Return, from the data below, each line that contains the word "Bookmark".

◆ ◆ ◆ ◆ ◆

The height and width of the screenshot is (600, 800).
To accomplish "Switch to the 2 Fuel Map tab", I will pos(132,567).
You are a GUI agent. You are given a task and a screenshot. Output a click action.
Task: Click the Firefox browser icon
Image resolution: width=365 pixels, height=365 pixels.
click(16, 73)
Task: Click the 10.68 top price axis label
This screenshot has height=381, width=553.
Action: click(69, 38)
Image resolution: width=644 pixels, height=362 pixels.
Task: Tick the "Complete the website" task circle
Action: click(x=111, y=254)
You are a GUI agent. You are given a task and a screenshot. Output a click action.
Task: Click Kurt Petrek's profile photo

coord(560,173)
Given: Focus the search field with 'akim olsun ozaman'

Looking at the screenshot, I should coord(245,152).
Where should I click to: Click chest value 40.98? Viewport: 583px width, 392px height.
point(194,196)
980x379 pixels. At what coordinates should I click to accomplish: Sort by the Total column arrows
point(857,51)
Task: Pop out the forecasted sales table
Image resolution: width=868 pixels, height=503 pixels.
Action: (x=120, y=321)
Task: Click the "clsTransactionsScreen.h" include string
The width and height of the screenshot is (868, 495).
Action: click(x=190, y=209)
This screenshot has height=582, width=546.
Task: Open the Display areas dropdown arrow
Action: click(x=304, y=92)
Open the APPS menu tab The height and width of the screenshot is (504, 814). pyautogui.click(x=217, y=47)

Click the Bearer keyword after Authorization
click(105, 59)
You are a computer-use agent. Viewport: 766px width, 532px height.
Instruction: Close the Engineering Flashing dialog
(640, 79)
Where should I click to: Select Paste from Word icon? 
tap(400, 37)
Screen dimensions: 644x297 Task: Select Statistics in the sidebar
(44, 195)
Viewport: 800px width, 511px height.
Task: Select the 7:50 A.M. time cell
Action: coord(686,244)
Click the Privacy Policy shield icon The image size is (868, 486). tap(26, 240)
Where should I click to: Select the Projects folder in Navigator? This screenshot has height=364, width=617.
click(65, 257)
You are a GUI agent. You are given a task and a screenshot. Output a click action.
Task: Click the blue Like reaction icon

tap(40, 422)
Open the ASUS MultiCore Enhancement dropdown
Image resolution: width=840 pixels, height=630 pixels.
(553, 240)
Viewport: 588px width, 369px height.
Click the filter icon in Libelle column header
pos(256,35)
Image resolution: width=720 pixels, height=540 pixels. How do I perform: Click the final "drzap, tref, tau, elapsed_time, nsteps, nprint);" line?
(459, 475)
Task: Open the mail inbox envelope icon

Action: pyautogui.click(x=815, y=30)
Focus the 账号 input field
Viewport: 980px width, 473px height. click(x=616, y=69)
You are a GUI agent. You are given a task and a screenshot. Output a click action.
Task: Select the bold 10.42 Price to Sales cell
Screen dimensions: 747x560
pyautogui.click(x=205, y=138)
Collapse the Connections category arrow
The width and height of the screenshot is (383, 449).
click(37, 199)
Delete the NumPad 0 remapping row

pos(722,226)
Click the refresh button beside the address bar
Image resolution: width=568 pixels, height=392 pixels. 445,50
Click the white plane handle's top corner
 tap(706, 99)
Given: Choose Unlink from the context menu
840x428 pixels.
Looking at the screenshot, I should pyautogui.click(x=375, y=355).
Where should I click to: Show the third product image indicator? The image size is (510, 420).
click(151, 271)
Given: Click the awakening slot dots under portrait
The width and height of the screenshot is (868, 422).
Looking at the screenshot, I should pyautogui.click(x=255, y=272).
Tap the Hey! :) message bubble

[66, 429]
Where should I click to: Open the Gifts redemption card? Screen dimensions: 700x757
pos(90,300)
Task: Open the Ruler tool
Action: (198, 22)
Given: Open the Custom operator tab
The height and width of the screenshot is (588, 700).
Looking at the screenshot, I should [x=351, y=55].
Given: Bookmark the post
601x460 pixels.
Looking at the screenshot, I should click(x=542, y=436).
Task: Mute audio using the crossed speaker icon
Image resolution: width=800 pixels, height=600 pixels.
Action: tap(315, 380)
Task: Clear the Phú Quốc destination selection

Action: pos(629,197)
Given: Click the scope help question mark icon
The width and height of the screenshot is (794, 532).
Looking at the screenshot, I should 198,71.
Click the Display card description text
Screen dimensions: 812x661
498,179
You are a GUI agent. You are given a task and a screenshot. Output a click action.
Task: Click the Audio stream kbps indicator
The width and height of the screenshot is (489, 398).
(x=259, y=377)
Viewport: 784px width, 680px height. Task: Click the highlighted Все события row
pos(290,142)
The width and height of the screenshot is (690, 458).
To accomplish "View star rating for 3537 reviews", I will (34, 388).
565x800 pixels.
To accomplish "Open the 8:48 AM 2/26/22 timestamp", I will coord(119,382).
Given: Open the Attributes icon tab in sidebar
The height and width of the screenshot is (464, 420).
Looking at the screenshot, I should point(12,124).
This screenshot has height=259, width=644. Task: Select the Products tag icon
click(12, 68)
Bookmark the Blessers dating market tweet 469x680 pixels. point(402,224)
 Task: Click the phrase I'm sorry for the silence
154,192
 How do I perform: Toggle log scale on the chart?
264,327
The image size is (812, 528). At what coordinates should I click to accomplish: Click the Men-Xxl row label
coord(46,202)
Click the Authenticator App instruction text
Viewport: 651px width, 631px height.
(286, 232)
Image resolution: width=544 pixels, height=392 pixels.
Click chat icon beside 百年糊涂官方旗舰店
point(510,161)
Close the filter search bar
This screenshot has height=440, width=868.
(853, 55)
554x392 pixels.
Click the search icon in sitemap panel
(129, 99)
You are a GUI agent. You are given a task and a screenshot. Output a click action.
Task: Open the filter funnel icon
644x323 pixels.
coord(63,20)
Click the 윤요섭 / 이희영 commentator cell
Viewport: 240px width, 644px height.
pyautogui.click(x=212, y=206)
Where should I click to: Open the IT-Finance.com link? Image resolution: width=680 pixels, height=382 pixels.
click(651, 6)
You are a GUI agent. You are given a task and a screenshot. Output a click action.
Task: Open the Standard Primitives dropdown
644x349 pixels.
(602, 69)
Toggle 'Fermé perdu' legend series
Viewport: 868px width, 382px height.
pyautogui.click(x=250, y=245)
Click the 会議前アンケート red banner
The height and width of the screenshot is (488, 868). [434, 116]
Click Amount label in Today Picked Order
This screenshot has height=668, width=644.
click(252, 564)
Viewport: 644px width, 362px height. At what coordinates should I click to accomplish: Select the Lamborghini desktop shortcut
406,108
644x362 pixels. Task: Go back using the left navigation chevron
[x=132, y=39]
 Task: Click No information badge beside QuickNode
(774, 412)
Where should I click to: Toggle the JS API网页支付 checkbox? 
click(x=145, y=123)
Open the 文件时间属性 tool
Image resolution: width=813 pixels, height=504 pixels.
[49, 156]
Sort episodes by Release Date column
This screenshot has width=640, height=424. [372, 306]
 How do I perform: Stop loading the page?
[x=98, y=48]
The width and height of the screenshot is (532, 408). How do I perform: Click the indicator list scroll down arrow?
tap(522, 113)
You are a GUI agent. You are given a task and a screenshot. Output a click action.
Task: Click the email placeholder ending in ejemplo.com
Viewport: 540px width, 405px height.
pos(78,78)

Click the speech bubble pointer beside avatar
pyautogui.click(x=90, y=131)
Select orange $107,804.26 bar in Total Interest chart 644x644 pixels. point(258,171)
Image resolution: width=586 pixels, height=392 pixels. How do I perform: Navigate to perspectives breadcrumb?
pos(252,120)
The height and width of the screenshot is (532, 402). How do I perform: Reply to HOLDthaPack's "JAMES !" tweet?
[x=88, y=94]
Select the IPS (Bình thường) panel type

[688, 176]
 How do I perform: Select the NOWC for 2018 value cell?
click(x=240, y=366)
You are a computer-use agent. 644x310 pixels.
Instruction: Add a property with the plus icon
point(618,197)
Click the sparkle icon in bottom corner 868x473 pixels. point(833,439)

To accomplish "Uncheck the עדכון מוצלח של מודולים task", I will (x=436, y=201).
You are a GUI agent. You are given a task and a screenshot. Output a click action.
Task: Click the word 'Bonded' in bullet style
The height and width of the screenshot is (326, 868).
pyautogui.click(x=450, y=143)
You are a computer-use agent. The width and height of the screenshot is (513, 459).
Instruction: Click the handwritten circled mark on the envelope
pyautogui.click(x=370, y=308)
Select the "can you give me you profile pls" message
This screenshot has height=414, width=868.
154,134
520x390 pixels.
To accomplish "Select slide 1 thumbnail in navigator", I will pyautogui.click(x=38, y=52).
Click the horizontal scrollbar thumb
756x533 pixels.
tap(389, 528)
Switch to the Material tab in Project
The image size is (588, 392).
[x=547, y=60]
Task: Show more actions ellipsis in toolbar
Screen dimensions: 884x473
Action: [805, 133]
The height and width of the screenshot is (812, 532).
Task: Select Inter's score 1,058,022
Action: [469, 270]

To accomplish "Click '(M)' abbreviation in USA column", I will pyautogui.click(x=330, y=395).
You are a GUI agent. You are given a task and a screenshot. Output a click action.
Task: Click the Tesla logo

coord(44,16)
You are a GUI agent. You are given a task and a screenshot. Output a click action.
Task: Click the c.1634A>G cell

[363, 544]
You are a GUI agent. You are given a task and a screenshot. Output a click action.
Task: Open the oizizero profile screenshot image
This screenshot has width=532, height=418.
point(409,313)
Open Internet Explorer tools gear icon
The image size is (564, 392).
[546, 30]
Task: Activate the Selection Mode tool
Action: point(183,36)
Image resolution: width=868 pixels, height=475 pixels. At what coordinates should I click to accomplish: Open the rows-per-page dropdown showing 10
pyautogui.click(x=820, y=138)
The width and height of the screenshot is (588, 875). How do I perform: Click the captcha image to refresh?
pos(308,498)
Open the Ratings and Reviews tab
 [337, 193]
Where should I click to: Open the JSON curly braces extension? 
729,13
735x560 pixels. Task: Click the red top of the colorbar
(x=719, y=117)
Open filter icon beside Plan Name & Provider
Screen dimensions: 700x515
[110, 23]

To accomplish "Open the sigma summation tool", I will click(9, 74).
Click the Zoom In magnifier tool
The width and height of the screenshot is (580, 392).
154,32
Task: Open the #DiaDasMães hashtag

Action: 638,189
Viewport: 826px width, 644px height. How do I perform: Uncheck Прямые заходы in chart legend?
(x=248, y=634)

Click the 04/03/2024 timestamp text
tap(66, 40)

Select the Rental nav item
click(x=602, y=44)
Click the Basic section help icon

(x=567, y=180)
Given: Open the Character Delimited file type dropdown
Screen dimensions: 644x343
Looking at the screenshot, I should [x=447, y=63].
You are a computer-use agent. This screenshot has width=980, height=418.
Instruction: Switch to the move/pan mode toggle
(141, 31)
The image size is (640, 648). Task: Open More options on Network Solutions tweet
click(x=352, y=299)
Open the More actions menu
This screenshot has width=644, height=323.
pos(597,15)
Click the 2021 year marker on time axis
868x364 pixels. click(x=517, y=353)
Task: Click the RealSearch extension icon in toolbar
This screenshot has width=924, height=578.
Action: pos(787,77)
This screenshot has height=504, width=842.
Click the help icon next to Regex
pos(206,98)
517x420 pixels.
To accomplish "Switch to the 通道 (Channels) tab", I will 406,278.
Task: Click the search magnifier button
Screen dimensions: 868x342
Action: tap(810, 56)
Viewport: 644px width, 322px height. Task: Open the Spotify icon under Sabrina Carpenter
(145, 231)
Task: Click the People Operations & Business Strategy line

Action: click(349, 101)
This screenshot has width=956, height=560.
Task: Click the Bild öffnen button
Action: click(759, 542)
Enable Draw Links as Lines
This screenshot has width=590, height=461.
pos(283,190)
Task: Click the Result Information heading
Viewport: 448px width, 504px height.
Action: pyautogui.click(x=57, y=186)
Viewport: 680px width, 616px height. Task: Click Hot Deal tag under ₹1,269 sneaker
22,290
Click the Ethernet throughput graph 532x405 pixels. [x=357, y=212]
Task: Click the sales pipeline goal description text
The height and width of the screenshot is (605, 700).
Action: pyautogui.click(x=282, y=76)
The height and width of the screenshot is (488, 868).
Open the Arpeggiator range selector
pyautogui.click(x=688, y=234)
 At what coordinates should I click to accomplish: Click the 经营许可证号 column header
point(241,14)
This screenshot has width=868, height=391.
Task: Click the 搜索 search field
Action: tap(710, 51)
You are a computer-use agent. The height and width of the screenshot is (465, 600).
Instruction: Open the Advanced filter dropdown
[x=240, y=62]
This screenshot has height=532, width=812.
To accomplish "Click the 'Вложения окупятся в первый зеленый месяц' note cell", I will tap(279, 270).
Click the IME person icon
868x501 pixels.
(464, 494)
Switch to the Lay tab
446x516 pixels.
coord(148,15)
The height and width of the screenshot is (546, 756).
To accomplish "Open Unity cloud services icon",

◆ ◆ ◆ ◆ ◆

§ WRITTEN SOLUTION:
Given: Bookmark the post
Bookmark the Blessers dating market tweet 469x680 pixels. point(402,224)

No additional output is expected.